Reginald Pole, der vor Heinrich VIII. aus England hatte fliehen müssen, gab zu bedenken, dass Veränderungen mehr Zeit brauchten, als ungeduldige Jugend und selbst das weise Alter annehmen. Sich an Michelangelo wendend, der bis jetzt schweigend das Gespräch verfolgt hatte, sagte er: „Ihr, verehrter Meister, kennt gewiss das von Seneca überlieferte Wort des Hippokrates: Das Leben ist kurz, die Kunst ist lang. Muss nicht auch der Künstler mit inneren und äußeren Widerständen ringen? Zieht sich dieser Kampf nicht durch alle Zeiten?“

Statt einer Antwort zitierte Michelangelo den Vers des Horaz: Malern und Dichtern war es von jeher erlaubt, frank und frei, was sie wollten, zu wagen: Freiheit erbitten wir drum für uns selbst und gewähren sie allen.

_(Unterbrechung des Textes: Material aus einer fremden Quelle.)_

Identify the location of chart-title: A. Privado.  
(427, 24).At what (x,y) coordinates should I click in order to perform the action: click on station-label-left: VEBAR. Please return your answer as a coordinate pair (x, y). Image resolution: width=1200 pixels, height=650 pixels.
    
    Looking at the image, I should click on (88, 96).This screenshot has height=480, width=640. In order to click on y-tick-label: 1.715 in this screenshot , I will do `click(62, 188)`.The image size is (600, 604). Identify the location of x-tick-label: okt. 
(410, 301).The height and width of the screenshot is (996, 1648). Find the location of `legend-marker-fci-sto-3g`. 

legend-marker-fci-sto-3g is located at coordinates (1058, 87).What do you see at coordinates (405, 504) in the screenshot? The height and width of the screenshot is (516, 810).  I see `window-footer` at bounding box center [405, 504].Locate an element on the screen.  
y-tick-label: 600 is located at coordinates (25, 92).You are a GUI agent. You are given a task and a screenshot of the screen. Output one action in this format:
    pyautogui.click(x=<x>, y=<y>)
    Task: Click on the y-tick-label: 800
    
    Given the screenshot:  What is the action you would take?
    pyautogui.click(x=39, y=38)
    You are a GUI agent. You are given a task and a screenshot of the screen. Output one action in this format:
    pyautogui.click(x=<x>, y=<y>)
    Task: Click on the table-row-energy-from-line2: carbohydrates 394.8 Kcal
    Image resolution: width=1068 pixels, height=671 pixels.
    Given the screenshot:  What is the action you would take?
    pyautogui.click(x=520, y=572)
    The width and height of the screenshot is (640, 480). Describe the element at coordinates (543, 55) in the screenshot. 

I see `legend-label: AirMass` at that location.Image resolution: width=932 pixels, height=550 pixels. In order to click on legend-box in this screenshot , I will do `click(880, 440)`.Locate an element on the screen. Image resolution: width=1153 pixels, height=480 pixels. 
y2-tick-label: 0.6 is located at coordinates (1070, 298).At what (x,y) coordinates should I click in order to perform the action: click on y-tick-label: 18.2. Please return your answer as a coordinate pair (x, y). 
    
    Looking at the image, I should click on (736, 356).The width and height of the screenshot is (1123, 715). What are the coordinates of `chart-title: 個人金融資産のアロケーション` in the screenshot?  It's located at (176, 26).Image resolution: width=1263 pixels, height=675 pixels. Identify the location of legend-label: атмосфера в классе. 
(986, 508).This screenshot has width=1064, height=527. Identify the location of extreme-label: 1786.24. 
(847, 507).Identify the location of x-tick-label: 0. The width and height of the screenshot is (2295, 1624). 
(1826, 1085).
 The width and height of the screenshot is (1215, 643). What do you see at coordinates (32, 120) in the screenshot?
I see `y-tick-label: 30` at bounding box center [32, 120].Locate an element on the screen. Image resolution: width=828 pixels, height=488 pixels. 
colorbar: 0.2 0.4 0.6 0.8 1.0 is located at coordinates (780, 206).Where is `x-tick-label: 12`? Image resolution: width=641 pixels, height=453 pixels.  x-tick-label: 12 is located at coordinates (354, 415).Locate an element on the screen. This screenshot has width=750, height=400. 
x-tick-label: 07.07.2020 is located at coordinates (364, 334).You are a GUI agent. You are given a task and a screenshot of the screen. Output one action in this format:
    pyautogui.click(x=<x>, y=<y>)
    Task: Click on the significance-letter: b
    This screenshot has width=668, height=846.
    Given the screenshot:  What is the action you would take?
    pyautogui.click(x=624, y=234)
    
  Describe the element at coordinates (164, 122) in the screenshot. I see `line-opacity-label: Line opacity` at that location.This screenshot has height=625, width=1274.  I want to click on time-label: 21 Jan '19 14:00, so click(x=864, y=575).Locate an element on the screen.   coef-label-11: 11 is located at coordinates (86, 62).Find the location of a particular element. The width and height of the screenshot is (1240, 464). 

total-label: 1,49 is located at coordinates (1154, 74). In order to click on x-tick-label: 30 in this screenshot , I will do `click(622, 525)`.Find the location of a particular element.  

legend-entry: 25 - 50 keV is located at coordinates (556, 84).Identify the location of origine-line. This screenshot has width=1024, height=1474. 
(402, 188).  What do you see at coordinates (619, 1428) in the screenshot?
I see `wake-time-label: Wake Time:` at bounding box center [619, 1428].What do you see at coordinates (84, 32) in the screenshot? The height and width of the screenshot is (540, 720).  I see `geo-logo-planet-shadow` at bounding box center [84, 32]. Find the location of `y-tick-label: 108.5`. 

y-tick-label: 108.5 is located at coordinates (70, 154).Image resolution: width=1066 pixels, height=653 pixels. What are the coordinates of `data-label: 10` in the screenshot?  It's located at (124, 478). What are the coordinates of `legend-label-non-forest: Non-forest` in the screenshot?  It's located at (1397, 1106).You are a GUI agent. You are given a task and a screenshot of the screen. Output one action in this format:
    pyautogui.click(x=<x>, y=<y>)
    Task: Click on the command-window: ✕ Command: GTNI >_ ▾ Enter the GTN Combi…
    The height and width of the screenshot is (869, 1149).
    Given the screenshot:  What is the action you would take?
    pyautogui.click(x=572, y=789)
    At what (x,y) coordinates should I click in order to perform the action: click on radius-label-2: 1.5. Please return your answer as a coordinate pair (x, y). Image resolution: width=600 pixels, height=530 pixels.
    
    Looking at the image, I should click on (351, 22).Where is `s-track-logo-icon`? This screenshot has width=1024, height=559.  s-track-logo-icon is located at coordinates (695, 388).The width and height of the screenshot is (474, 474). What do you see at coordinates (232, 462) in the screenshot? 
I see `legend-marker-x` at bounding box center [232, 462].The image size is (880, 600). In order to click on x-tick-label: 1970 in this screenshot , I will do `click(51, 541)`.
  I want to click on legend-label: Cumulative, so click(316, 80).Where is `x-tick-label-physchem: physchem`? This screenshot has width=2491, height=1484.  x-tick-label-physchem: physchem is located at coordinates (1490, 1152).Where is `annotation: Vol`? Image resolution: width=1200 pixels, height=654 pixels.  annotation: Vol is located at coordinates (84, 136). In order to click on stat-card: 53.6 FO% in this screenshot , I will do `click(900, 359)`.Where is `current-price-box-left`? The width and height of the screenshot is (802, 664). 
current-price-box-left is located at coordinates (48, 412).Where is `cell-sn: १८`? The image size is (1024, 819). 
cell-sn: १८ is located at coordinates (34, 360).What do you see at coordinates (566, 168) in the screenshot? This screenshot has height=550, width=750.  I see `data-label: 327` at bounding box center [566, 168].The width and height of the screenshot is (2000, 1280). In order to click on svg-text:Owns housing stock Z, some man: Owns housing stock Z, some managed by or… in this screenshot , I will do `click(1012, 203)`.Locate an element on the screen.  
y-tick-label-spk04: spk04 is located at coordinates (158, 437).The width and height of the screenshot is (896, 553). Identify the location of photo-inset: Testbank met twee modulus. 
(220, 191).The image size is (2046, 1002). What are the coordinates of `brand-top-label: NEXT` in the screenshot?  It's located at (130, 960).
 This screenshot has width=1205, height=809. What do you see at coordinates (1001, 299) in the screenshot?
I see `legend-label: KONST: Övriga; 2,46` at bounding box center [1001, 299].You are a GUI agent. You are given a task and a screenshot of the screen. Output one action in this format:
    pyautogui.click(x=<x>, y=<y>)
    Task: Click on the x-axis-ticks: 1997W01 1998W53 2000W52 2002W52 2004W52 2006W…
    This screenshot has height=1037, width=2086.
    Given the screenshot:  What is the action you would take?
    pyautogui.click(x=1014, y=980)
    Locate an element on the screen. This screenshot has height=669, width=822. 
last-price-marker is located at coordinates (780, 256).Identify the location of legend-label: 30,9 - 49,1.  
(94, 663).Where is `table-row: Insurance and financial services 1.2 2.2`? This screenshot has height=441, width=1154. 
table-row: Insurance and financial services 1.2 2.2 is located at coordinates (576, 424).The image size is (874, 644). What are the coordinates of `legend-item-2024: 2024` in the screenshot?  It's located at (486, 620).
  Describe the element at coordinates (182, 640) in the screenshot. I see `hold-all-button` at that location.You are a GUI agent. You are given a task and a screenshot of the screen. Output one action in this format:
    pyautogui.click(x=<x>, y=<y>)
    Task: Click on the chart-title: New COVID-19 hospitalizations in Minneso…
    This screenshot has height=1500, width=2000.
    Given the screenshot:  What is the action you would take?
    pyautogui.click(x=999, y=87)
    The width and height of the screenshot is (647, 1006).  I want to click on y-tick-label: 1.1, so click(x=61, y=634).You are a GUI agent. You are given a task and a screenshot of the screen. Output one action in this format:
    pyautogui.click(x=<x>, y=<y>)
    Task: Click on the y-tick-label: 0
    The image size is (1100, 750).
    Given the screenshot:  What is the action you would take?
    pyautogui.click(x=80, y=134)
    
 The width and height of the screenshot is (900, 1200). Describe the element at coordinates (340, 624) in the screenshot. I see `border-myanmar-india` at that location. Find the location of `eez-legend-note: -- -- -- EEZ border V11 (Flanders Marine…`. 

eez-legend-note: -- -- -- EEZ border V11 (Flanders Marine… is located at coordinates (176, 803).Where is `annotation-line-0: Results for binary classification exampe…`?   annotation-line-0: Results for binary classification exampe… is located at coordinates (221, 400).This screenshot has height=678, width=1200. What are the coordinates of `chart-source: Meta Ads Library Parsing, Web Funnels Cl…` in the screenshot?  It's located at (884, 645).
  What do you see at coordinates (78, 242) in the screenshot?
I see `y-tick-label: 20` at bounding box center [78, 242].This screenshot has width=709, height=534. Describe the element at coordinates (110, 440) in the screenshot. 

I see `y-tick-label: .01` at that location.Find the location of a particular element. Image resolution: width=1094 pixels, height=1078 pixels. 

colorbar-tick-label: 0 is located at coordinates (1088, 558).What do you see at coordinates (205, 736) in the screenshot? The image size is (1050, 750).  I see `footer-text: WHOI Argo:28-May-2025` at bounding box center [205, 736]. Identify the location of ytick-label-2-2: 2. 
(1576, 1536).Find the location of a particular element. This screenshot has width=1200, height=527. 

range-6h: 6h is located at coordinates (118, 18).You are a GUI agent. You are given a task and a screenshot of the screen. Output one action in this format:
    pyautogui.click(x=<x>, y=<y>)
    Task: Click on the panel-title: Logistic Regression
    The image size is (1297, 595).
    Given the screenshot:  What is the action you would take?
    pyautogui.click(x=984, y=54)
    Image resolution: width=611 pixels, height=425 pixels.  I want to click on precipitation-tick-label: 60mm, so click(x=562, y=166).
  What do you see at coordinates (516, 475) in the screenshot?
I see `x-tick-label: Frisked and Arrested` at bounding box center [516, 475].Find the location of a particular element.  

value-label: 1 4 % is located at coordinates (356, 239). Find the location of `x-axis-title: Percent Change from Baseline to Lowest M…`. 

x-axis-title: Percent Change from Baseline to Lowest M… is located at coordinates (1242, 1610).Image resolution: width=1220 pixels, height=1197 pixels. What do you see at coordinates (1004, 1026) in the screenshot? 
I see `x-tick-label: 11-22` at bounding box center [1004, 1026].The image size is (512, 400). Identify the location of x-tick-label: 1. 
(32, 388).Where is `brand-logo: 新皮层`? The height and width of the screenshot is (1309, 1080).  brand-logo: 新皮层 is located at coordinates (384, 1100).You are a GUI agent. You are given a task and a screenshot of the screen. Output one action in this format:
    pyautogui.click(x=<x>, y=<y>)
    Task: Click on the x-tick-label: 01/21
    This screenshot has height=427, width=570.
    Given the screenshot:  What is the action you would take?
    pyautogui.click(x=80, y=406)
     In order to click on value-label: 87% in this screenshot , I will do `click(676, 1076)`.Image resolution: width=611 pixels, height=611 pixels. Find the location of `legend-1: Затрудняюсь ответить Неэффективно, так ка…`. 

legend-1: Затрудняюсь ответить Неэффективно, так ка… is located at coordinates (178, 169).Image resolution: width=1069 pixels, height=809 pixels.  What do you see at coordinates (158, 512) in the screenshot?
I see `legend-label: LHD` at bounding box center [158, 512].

Mit diesen Worten zielte Michelangelo auf jene Ratgeber des Papstes, die den Künstlern neuerdings vorschreiben wollten, wie sie zu malen und zu dichten hätten. In Rom erzählte man sich, dass kürzlich Biagio da Cesena, der Zeremonienmeister des Papstes und ein sittenstrenger Mann, in die Sixtinische Kapelle gekommen war, um das zu drei Vierteln fertige Gemälde des Michelangelo zu sehen. Der Maler hasste es, bei der Arbeit gestört zu werden. So stieg er auch nicht vom Gerüst herunter, um Biagio zu begrüßen. Der über diese Unhöflichkeit erboste Zeremonienmeister bemerkte, dass es wider alle Schicklichkeit sei, in der Kapelle des Papstes solche schamlos nackten Gestalten zu zeigen, die eher in eine Badestube gehörten als an diesen heiligen Ort. Michelangelo entgegnete, wenn Biagio so genau wisse, wie das Jüngste Gericht darzustellen sei, solle er doch selber zum Pinsel greifen. Gekränkt ging der Zeremonienmeister. Michelangelo aber rächte sich, indem er Biagio als Höllenfürsten malte, inmitten einer Schar von Teufeln.

Biagio beschwerte sich beim Papst. Paul, der das Talent Michelangelos so schätzte, wie er dessen Reizbarkeit fürchtete, erwiderte listig, aus dem Fegefeuer hätte er ihn, Biagio, noch absolvieren können, aber über die Hölle vermöchte selbst ein Papst nicht zu gebieten.